Em outras palavras, se você quiser desvincular o seu
nome do número de telefone antigo deverá, em primeiro lugar, entrar em contato
com a operadora, por telefone e de forma escrita, e solicitar que os seus dados
não estejam mais vinculados ao número em questão. Depois, desvincular o
telefone de qualquer outro serviço, tais como WhatsApp, Telegram, Facebook,
Messenger e qualquer outra plataforma de Internet a qual o número de telefone
esteja associado, bem como diretamente com bancos e outras empresas de
cobrança. Caso sua solicitação não seja atendida, você poderá agir
judicialmente, amparados pela lei.
Em casos extremos, se você não fizer isso e
continuar utilizando o número antigo no WhatsApp, por exemplo, correrá o risco
de ter o aplicativo “sequestrado” pelo novo usuário do número, que ao
cadastrar o número em outro aparelho, receberá do WhatsApp uma SMS com um
código de acesso. Como você já não possui mais este número, o cadastro será
feito em nome do novo proprietário da linha e você já não poderá acessar as
suas conversas.
Agora, se assim como eu, você é o novo proprietário
da linha e não está gostando de receber mensagens que não são para você ou
ligações de desconhecidos, existem duas opções. Ou você mantém o número e entra
em contato - via telefone e escrito - com as empresas que estejam acionando o
ex-proprietário da linha para informar que o número já pertence a outra pessoa.

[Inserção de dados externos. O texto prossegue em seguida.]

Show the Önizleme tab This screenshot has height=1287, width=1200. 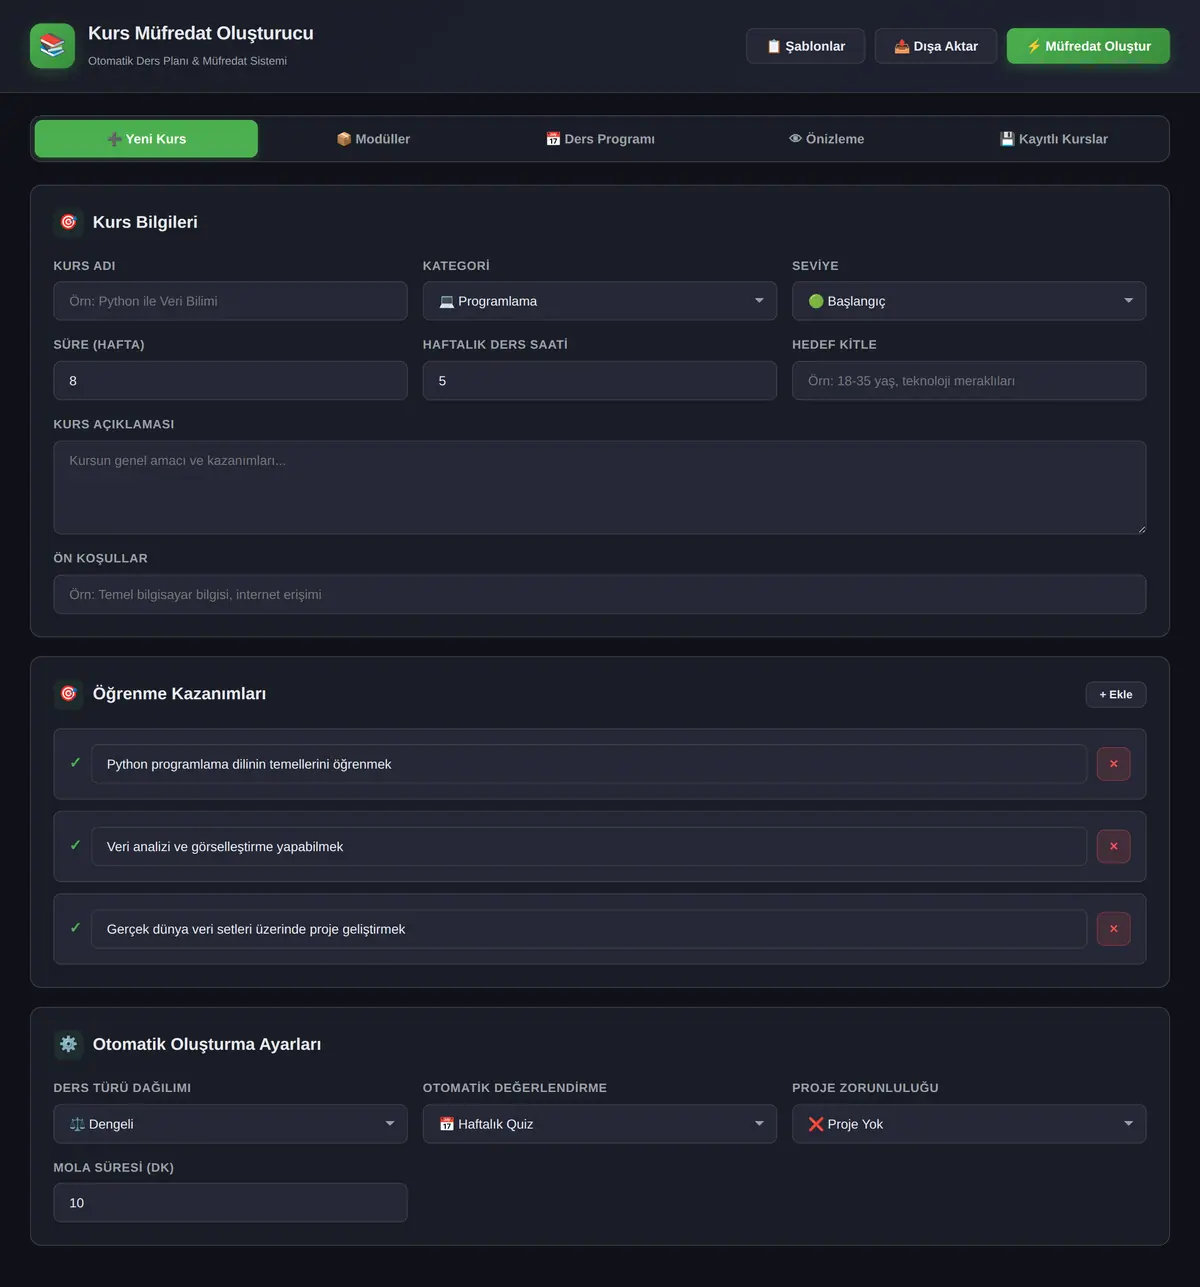827,139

Ou você solicita junto à operadora a troca do número de telefone.
Eu escolhi a última opção. Para isso, entrei em
contato com o serviço de atendimento ao cliente da Vivo e, depois de 14 minutos,
consegui tranquilamente trocar de número. O processo foi extremamente rápido,
pude escolher o novo número dentre três opções, e só precisei reiniciar o meu
dispositivo para atualizar o chip. Isso faz 24 horas e, desde então, não tive
nenhum inconveniente como mensagens e chamadas de desconhecidos. E o mais
importante, não paguei um centavo a mais pela troca do número.
O dizem as Operadoras
Em contato com as operadoras, recebemos resposta
através do Sindicato Nacional das Empresas de Telefonia e de Serviços Móvel
Celular e Pessoal (SindiTelebrasil). De acordo com os assessores de imprensa do
órgão, "o
reuso de recursos de numeração por parte das prestadoras de SMP é necessário,
pois a combinação de números é finita, sendo, portanto, um recurso escasso para
a garantia da prestação do serviço. O tema é regulamentado pela Agência
Nacional de Telecomunicações, que demanda período de “congelamento” antes que
um número seja reutilizado. As prestadoras do SMP seguem a regulamentação da
Anatel, para garantir que o reuso dos recursos de numeração se dê apenas após o
prazo regulamentar."
O que recomenda a Anatel
Caso o consumidor perceba incômodos relacionados ao
tema, a Anatel orienta que o usuário entre em contato com a operadora para
conferir a situação cadastral do código de acesso. Caso o problema não seja
resolvido, sugere-se entrar em contato com a Anatel, por meio dos canais de
acolhimento e tratamento de reclamações:
·
Internet;
·
Central
de Atendimento Telefônico gratuito, no número 1331 - ou 1332, para deficientes
auditivos (não há necessidade de acrescentar o código DDD);
·
aplicativo
“Anatel Consumidor” (disponível para os sistemas operacionais Android e iOS).
Maiores informações sobre as regras da Anatel que procuram proteger o
consumidor de telecomunicações podem ser obtidas em http://www.anatel.gov.br/consumidor/.
Como você pode ver, as operadoras agem em conformidade com a lei, porém,
caso você esteja tendo problemas relacionados ao reuso da linha, você precisará
agir de forma ativa para reverter a situação. Lembre-se, seus dados e a sua
privacidade são importantes demais para você abrir mão deles.
E aí, você já teve algum problema relacionado à reutilização do número de telefone por uma operadora de telefonia móvel? Compartilhe a sua experiência nos comentários abaixo.